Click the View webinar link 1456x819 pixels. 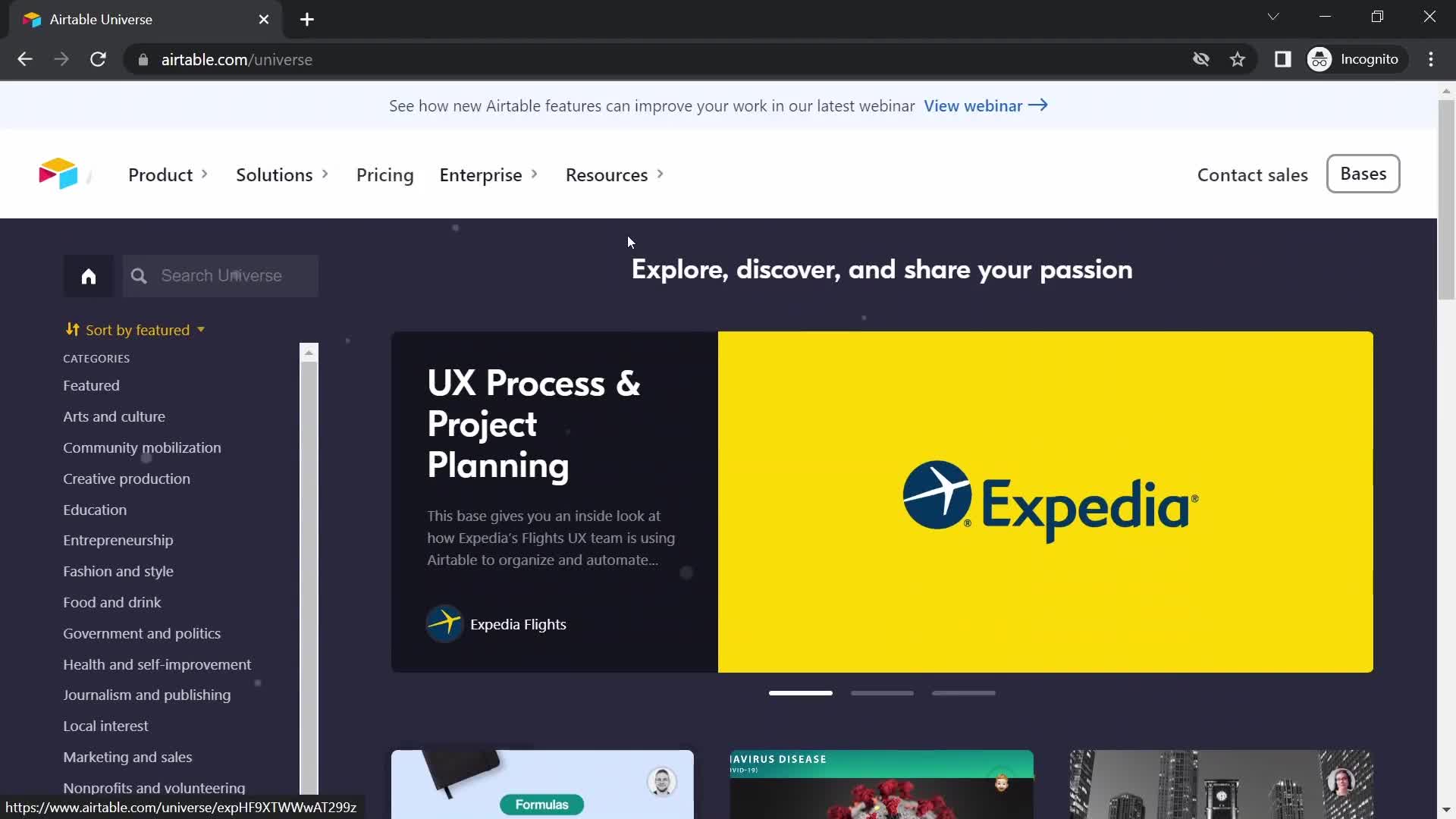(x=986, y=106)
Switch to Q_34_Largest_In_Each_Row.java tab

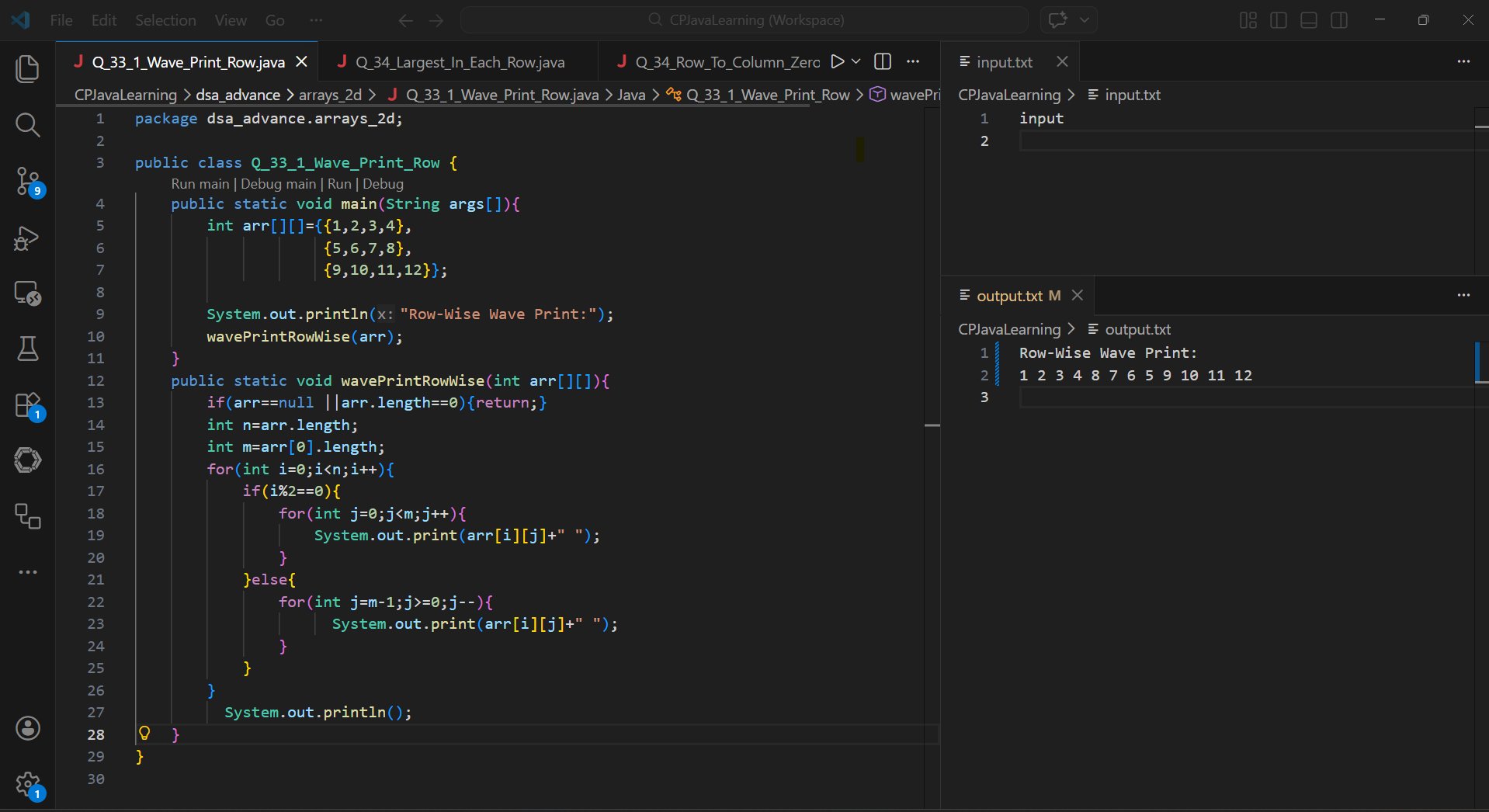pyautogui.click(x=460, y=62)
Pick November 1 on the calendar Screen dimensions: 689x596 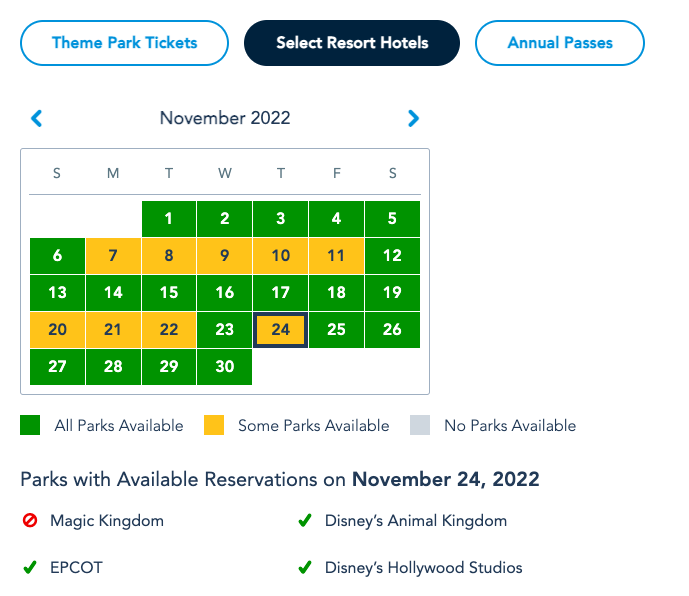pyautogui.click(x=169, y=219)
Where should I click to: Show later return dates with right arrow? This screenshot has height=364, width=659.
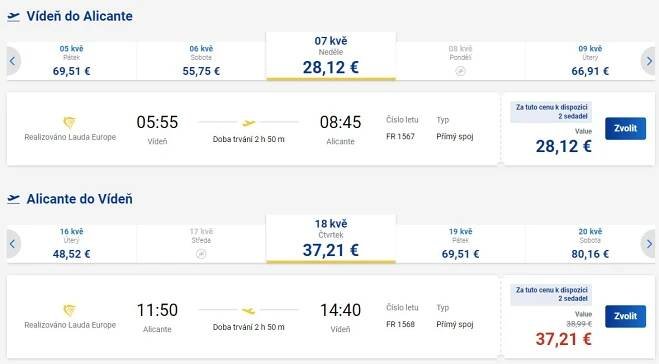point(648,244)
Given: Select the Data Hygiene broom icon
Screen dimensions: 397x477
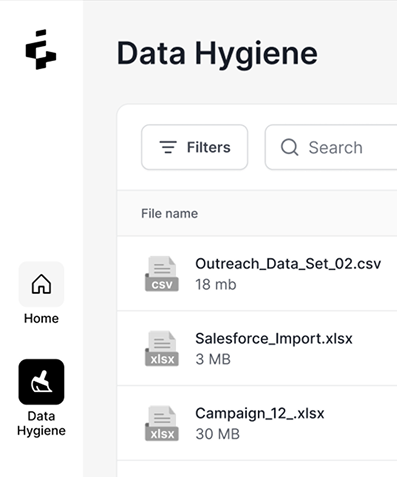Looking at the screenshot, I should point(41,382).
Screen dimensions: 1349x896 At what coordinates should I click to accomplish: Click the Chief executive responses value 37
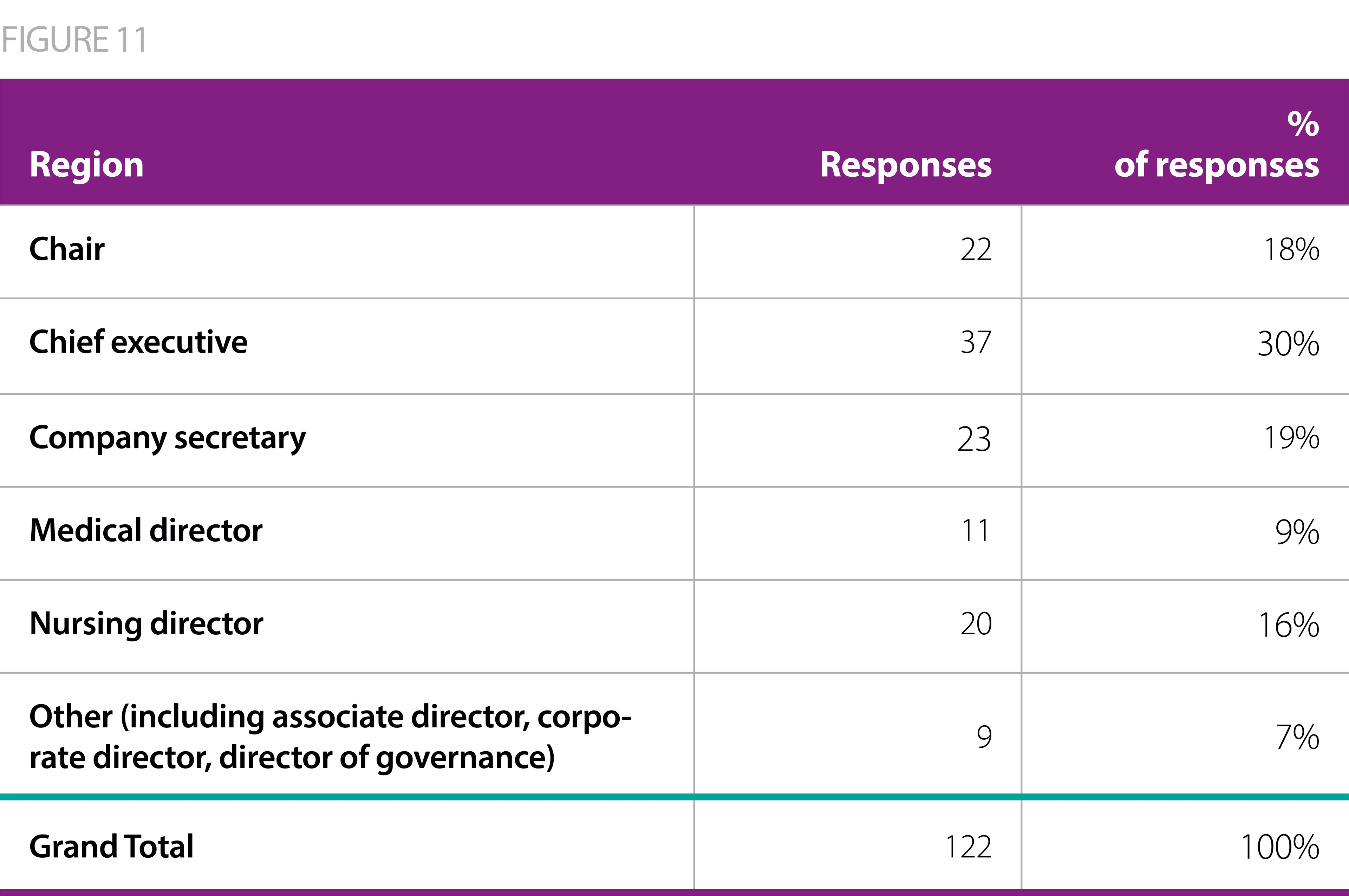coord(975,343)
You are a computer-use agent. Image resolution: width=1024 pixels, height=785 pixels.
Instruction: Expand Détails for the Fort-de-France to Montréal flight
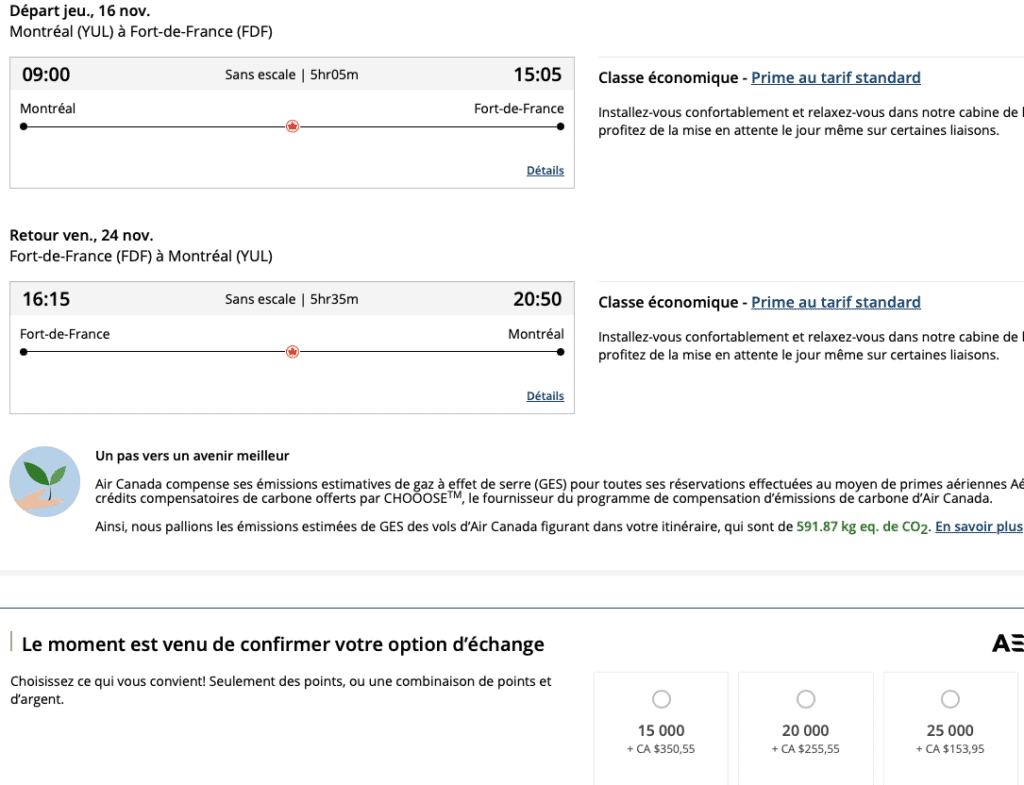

#### Exercise brief:
Set down again, exactly, the lines from the one with "Screen dimensions: 397x477" to the last line of the data, both included and pictures excluded.

#### Expected output:
Screen dimensions: 397x477
Looking at the screenshot, I should point(41,382).
Screen dimensions: 1349x896 At what coordinates should I click to accomplish: Click the Chief executive responses value 37
coord(975,343)
You are a computer-use agent. Image resolution: width=1024 pixels, height=785 pixels.
Instruction: Expand Détails for the Fort-de-France to Montréal flight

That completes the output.